At this writing, two versions of NAMD have been compiled for use on the cluster, NAMD 2.9 and NAMD-2.9 with CUDA. NAMD 2.9 is for use on the basic compute nodes, NAMD 2.9 with CUDA for the GPU enabled nodes. GPU usage will be discussed below. Each of these versions is available through the module load command. To see which NAMD modules are available at any time, use the module avail namd command. To see which modules you have installed in your current login session, use the module list command. For more information, see the module command web page.
If you do not currently have the NAMD module you need loaded, you can load it for the current session with the module load NAMD/2.9 or the module load NAMD/2.9-cuda commands.
To load the NAMD module automatically each time you login, add the module load command to your login profile (.bashrc, .bash_profile, .login, .cshrc, or whatever). These are hidden files in your home directory; type the command ls –al to see the hidden files. Unless you have changed it, you will be using the bash shell, and you would edit the .bashrc or .bash_profile files. Here is an example .bashrc file:
# User specific aliases and functions
# Source global definitions
if [ -f /etc/bashrc ]; then
# load any desired persistent modules here; see man module
# eg module load foo
# to see modules loaded by default run: module list
#module load amber/9/openmpi/default
if [ -n "$MODULESHOME" ]; then
module load NAMD/2.9
Once you add the module load command to your login profile, issue the source ~/.bashrc command. Now, each time you login the module will be loaded automatically. Use the module list or the which namd2 commands to make sure the NAMD module has actually loaded. If not, something has gone awry!

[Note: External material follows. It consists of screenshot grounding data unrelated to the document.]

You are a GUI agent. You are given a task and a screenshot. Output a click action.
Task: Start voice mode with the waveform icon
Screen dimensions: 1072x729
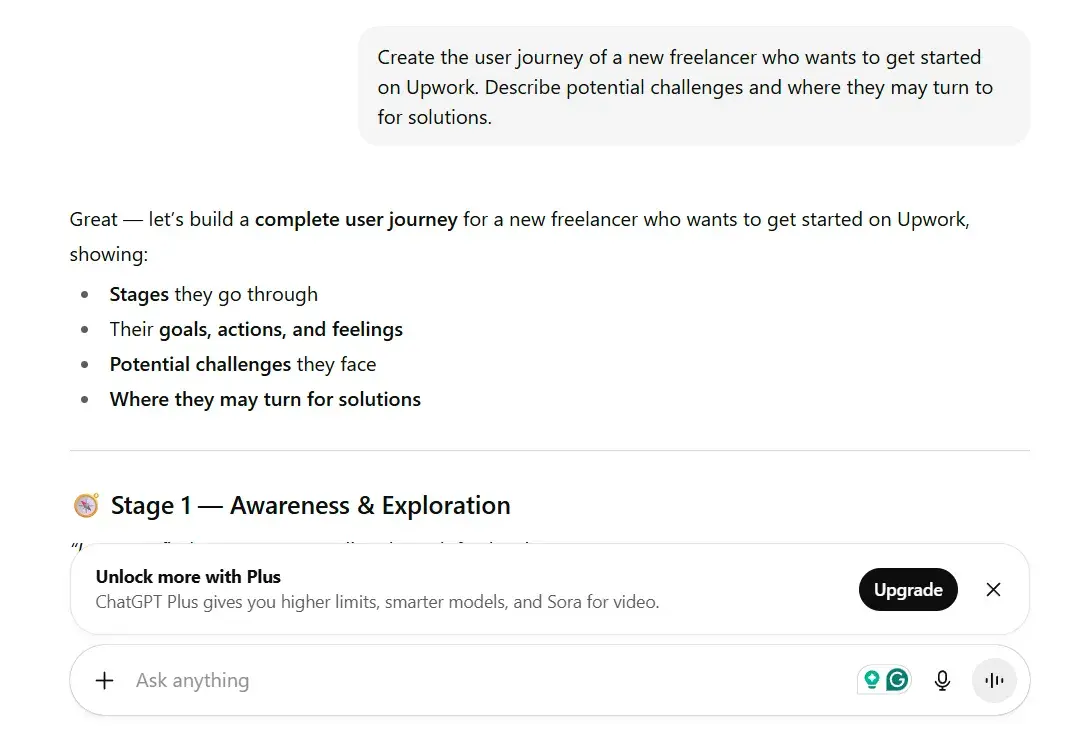994,680
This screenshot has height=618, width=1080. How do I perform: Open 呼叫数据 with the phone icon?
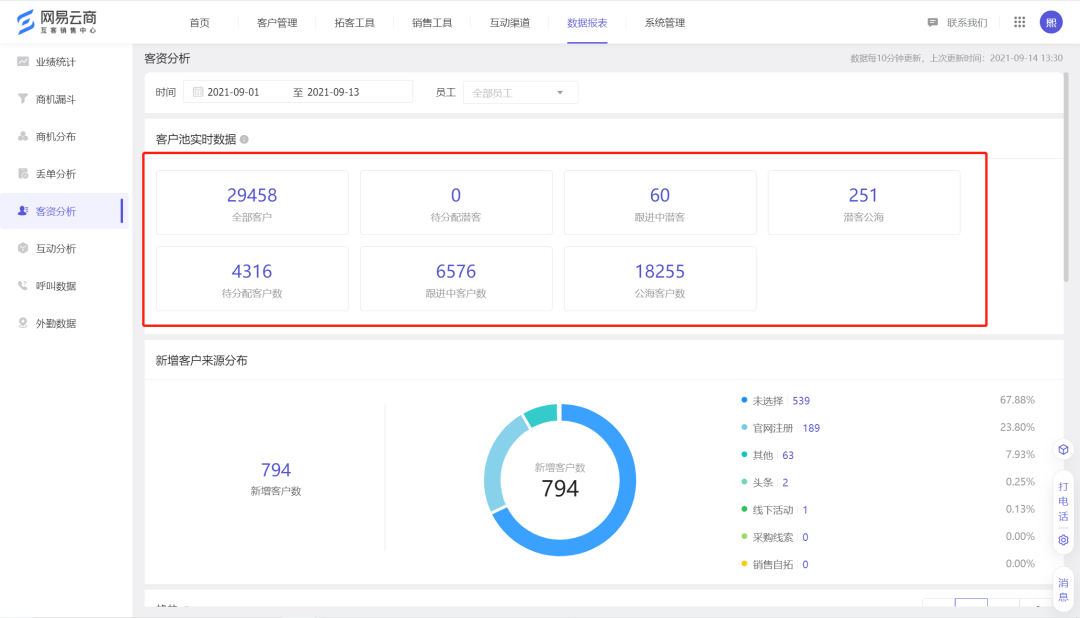point(22,285)
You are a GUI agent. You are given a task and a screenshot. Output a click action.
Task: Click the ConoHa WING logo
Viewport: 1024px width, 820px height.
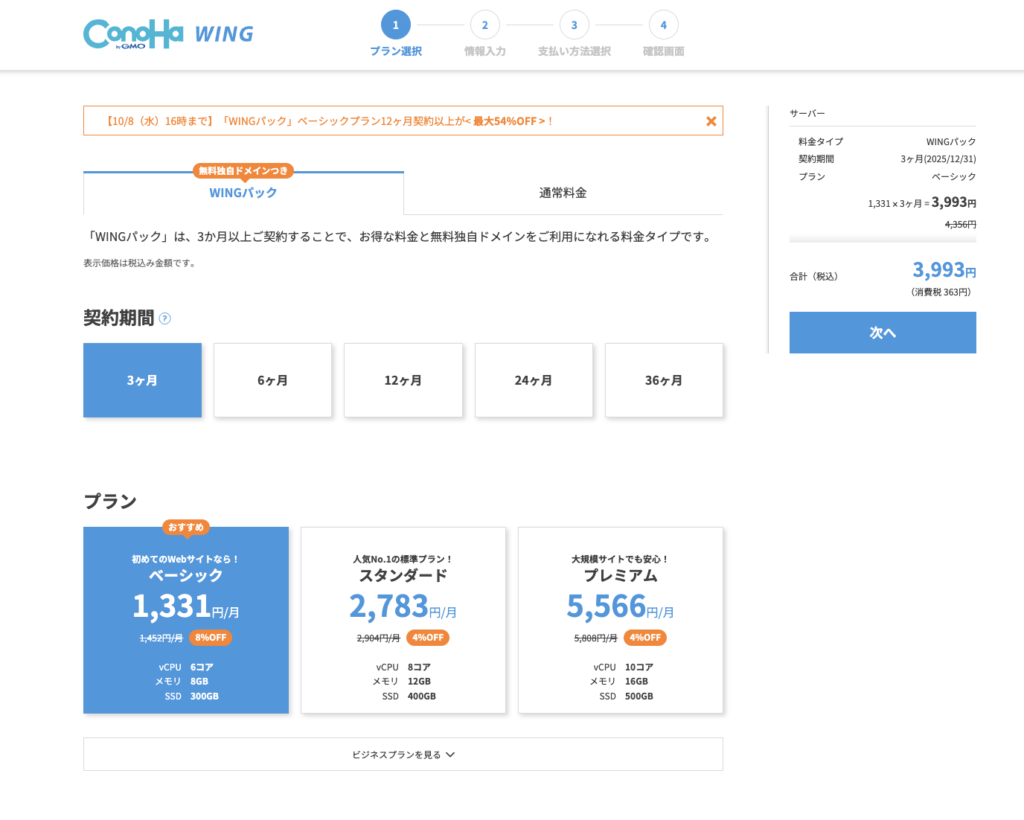click(x=167, y=34)
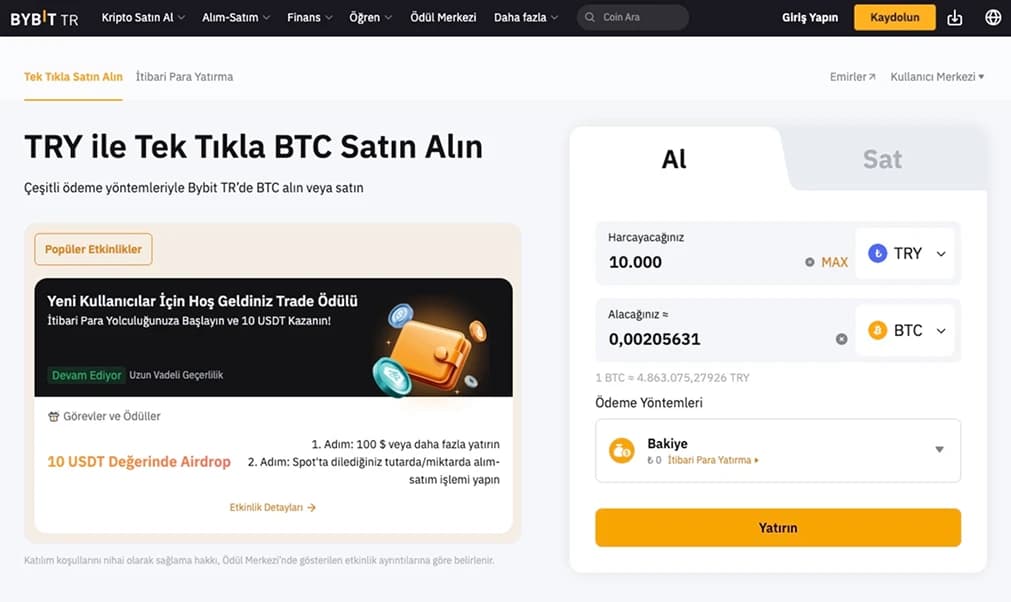
Task: Click the Kaydolun signup button
Action: (894, 17)
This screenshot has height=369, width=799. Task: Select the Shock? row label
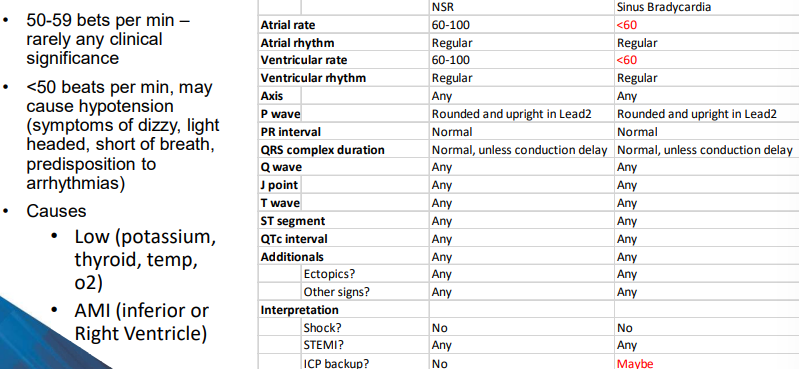point(323,328)
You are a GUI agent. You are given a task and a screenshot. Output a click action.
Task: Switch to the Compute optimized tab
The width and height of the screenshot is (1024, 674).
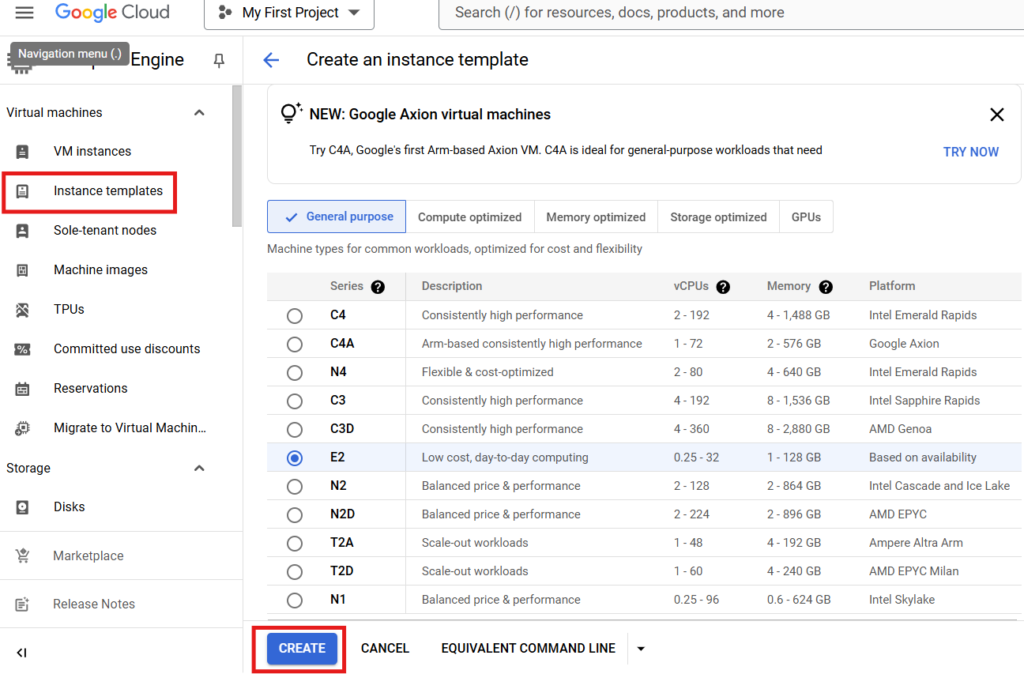(469, 217)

Running NAMD 2.9 (for CPUs) on the cluster
Prepare all of the necessary input files as described in the NAMD tutorials in a directory on your scratch drive (/scratch/userid). Since /scratch is not backed up, make sure you have a copy of these in your /home directory. At a minimum, you will need
- a configuration file, md.inp, containing the NAMD commands to run your simulation
- an atomic coordinate file
- a protein structure file (PSF) specifying bonds, charges, and so on
- your batch script telling the scheduler what to do with your job
NAMD 2.9 should be run on the basic compute nodes, which have 64 GB of memory and 16 cores per node. Except in very rare situations, you should not require more memory than this. Per good practice, a minimum of 16 cores should be requested (that is, all the cores of node) when you run your simulation. We’ll talk about job performance (scaling) shortly.
You will prepare a batch script to tell the scheduler what resources you are requesting and what to do with your files. Here is an example batch script:
#SBATCH --time=24:00:00 # Wall clock time (HH:MM:SS)
#SBATCH -n 32 # Number of processors (2 nodes)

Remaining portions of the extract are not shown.